Retourne à ta cuisine, Audrey !

Jeudi soir, on enregistrait le dernier « On n’est pas couché » de 2011. L’un des invités, Stéphane Guillon en assurait dès hier la publicité par un tweet :« Demain soir, dans ONPC, je réponds à Audrey Pulvar en imitant Montebourg… ». Emmanuel Beretta, spécialiste des médias au Point, remettait une couche trois heures plus tard :« Accrochage Pulvar/Guillon hier sur le tournage de Ruquier à propos de France Inter. Guillon a fini par imiter Montebourg. Pulvar vexée. » Cette dernière, qui twitte aussi, tempérait cette nuit : » je n’ai aucune envie d’ajouter l’ébullition à cette tempête dans 1 verre d’eau. Question d’élégance. »

Par chance, cette émission est enregistrée en public, ce qui nous a permis de recueillir des informations. C’est lorsque Guillon est passé dans le fauteuil que tout a commencé. Natacha Polony a débuté en déplorant le politiquement correct de son spectacle et donc du DVD dont il était venu faire la promotion. Le comique qui, à l’instar de Michael Youn il y a quelques années devant Eric Naulleau, aime qu’on rie de tout sauf de lui, n’a pas goûté la chose. Interrompant sans cesse la chroniqueuse, il a fini par la qualifier de maîtresse d’école, sans qu’on sache qui était le véritable destinataire du compliment, Polony ou les institutrices. Là dessus, Audrey Pulvar prend la parole. Guillon attend sans doute que la femme de gauche vienne à sa rescousse alors qu’il vient d’être attaqué par les forces de la Réaction. Manque de bol, elle explique qu’il se laisse aller à une légère monomanie à propos de son éviction de France Inter. C’est là que, pour répondre à la chroniqueuse, il choisit finalement d’imiter -et plutôt mal- Arnaud Montebourg. Classe ! Audrey Pulvar aurait pu en rire. A mon humble avis, c’est ce qu’elle aurait dû faire, comme elle l’avait fait un peu plus tôt dans l’enregistrement de l’émission lorsqu’il avait été évoqué son lien avec le député de Saône et Loire. Mais elle a du caractère, Audrey. Et au lieu de la jouer profil bas, comme le lui avait reproché gentiment mon ami François Miclo il y a quelques mois, elle n’a pas laissé passer, au risque d’apparaître vexée, selon les sources d’Emmanuel Berretta.

En fait, Pulvar était moins vexée qu’énervée. Marre de tout ce qu’elle entend depuis des jours, sur ses supposés conflits d’intérêt[1. De quel intérêt, parle t-on, d’ailleurs, puisque ces deux là ne sont même pas mariés et vivent, comme dirait ma grand-mère, dans le péché.], marre qu’on la renvoie à son statut de « femme de » alors qu’elle a été journaliste avant de connaître Montebourg, et qu’elle était déjà connue pour ne pas avoir la langue dans sa poche. Pour la première fois, Audrey Pulvar a réagi aux attaques dont elle est la cible de la part du tout-Paris-éditorialiste-masculin.

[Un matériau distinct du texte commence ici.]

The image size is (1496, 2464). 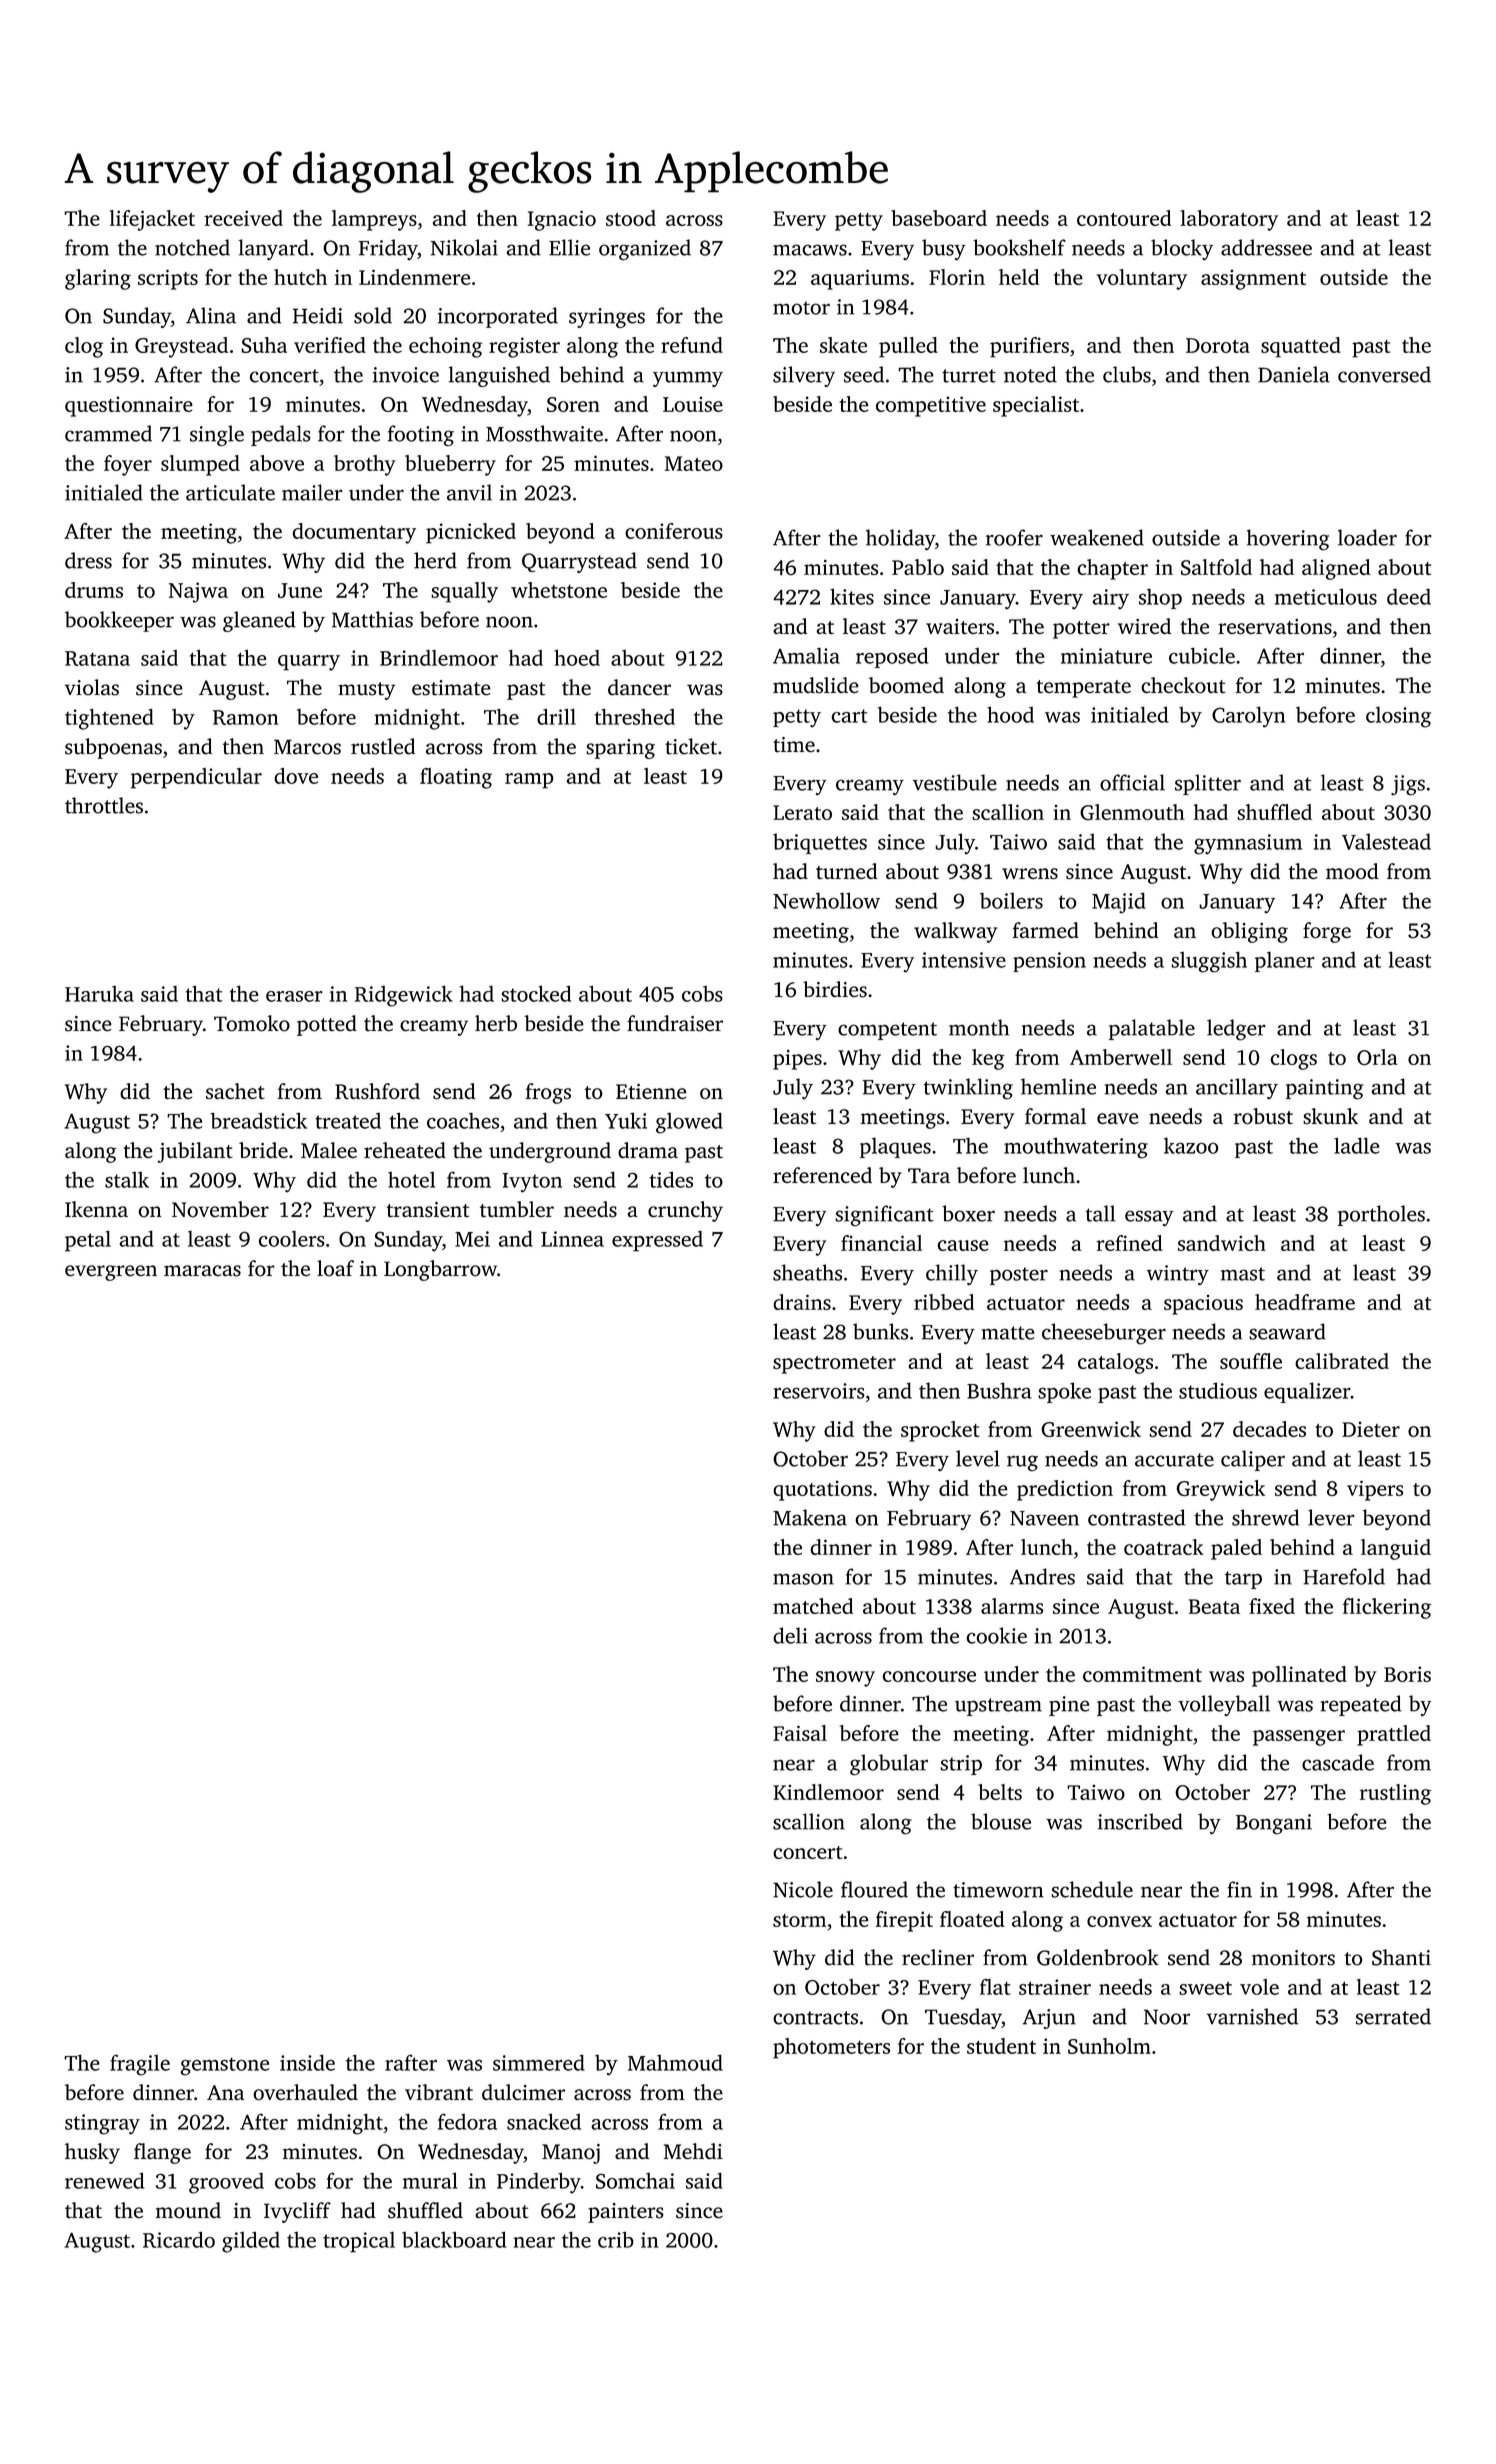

Bien que parfois étiqueté « macho de garde », je la comprends, moi, Audrey. Et je m’étonne que les fameuses associations féministes de la nouvelle génération, au lieu de se ridiculiser à la télé ou vouloir supprimer mademoiselle des formulaires administratifs, ne viennent pas à son aide, au nom d’une sororité de bon aloi. Quant à Stéphane Guillon, l’homme de gauche, le Jean Moulin de l’anti-sarkozysme, le maquisard entré en guerre contre la Réaction, est-il conscient du message qu’il envoie ? Une femme serait donc disqualifiée pour être chroniqueuse dans une émission de grande écoute et juger de l’action politique, d’une chanson ou d’un spectacle vivant ? Elle ne serait bonne qu’à  faire la tambouille à monsieur -n’est-ce pas, Audrey Pulvar- ou éventuellement à faire la classe en école primaire -n’est ce pas Natacha Polony- ?  Allons plus loin. Il se trouve qu’un autre gentleman incompris, Alain Soral, a eu la délicatesse de renvoyer Stéphane Guillon à sa compagne, dans un passé récent. Se placer sur le même terrain boueux, est-ce bien digne du progressisme dont il se réclame ?

En fait, Stéphane Guillon, si heureux d’être adoubé par Guy Bedos, a définitivement tombé le masque. Lorsqu’on dit de lui qu’il est politiquement correct, c’est lui faire beaucoup d’honneur et il devrait remercier son interlocutrice. Car il est seulement -et désespérément- nombriliste.